I probably won't. Probably. Don't push your luck.

Carv at 9ish [2]

This kid sure did like Star Wars. And bowl cuts.

Anyway, I'm not a prequel hater. I dig Watto and Darth Maul and Boss Nass and kendo Yoda and that ominous scene at the Coruscant Cirque du Soleil. Episodes I through III were beautifully designed and boasted at least as many interesting moments as most summer popcorn extravaganzas. Were they Star Wars, though? No. Not the Star Wars I knew. They were shiny, not lived-in. They offered wooden performances of terrible dialogue in front of greenscreens, not wooden performances of occasionally terrible dialogue in front of actual sets. They gave us a lead couple, Anakin and Padmé, with all the sexual chemistry of day-old peanut butter and jelly, a Gungan doofus who somehow made baby talk sound racist, and the backstories of characters whose later-stories were far more interesting. About the best one could say about the prequels was they tided us over. Were they as good as the original Matrix or Peter Jackson's Lord of the Rings films? Of course not. And that rankled. As I entered my forties, Star Wars became something I had mixed feelings about. We all did, I guess.

Until.

I greeted the news that George Lucas sold Lucasfilm and his rights to all things Star Wars to Disney with mixed emotions. It made me feel old, I think, seeing the Flanneled One fade into the double Tattooine sunset of retirement, but I respected Disney's oversight of recent acquisitions Pixar and Marvel. Could they do the same with Star Wars? I dreamt of a Return of the Jedi sequel directed by Brad Bird (who passed on it to finish the just-okay Tomorrowland) or Jon Favreau (whose live-action reboot of The Jungle Book, due next April, looks fantastic). The reins were handed to J. J. Abrams instead, but I was fine with that, as I loved Abrams' jump-starts of Mission: Impossible (III) and Star Trek. J. J. Abrams is good at restarting things. He's less good at continuing them, sure, but that was producer Kathleen Kennedy's job. The franchise was in capable hands.

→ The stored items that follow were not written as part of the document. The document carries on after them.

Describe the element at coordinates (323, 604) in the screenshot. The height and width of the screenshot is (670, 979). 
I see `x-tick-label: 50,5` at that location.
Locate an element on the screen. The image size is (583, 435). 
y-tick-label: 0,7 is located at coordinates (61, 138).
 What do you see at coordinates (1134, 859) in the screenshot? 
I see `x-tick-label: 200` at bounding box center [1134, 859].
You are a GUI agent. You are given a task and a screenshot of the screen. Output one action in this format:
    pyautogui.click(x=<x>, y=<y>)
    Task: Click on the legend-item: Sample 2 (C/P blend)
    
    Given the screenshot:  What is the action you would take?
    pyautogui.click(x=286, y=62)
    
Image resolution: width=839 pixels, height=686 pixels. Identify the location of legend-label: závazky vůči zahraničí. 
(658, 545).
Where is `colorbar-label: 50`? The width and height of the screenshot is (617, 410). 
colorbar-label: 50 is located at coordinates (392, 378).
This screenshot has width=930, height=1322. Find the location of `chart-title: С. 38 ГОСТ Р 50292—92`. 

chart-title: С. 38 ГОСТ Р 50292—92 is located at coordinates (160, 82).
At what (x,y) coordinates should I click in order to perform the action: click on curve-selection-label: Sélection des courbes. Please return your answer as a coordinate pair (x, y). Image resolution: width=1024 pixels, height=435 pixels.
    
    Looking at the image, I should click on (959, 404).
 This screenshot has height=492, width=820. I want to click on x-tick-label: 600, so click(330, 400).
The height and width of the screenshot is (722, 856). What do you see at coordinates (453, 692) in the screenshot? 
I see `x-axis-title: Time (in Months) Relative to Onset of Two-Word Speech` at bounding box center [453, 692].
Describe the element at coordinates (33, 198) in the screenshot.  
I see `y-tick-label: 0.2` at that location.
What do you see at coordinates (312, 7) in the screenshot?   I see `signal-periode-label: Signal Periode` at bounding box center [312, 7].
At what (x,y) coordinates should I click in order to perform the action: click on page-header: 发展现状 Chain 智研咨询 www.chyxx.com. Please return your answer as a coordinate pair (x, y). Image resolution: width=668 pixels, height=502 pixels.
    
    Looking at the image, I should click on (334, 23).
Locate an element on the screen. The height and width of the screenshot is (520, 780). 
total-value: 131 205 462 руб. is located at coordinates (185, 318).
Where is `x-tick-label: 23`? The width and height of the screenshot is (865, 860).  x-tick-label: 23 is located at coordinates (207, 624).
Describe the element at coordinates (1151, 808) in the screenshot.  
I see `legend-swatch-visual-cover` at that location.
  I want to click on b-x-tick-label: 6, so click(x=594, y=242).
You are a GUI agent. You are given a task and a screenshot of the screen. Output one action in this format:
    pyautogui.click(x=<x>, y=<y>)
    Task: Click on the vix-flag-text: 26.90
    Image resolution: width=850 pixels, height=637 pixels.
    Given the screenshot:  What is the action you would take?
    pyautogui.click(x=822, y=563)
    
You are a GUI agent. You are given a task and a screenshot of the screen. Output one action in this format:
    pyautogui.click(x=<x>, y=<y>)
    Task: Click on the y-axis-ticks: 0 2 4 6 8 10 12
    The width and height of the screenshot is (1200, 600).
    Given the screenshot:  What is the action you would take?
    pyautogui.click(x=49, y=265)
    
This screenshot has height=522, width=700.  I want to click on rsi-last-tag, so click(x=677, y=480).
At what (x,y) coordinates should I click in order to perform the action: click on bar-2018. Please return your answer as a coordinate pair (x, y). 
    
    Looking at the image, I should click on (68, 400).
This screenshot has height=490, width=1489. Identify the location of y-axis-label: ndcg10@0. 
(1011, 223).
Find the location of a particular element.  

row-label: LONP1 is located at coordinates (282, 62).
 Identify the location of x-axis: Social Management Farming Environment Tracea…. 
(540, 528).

When Toy Story 3 writer Michael Arndt dropped out due to accelerated production timetables, Larry Kasdan took over as screenwriter-in-chief. That was excellent news, because Kasdan is the guy who wrote The Big Chill, Silverado, Body Heat, and oh yeah, Raiders of the Lost Ark and...wait for it...The Empire Strikes Back and Return of the Jedi. Yeah. That guy. Writing a direct sequel to Empire and Jedi. With the original trilogy cast. Shooting in actual locations. With working robots. On the Millennium Falcon. So when Han Solo growls, "Chewie, we're home," yes, it does feel exactly like that. There's a reason why grown people cried when they saw that early trailer. It took them, and me, back to being nine years old again. It's Christmas morning. The gifts have been placed beneath the tree. All that remains now is to sip eggnog and let the kids open them.

Star Wars: The Force Awakens opens one month from tonight. It is not just a movie. I mean yes, it will take exactly two hours and fifteen minutes to see the thing, a longish movie length, in movie theaters as we plow through buckets of movie popcorn and pay inflated 3-D IMAX movie prices. But it's also an international holiday. Call it Life Day, assuming that doesn't make you, my fellow Star Wars nerds, cringe. It's a day when America gives the world something magical. We Americans know we can be childish. We can also be childlike, in the sweetest possible way. A new Star Wars movie is one of those rare times we come together to share something earnest, exciting, and wonderful. It's an event packed with all our goofy optimism and humor, a John Williams-backed binary sunrise heralding grander adventures to come.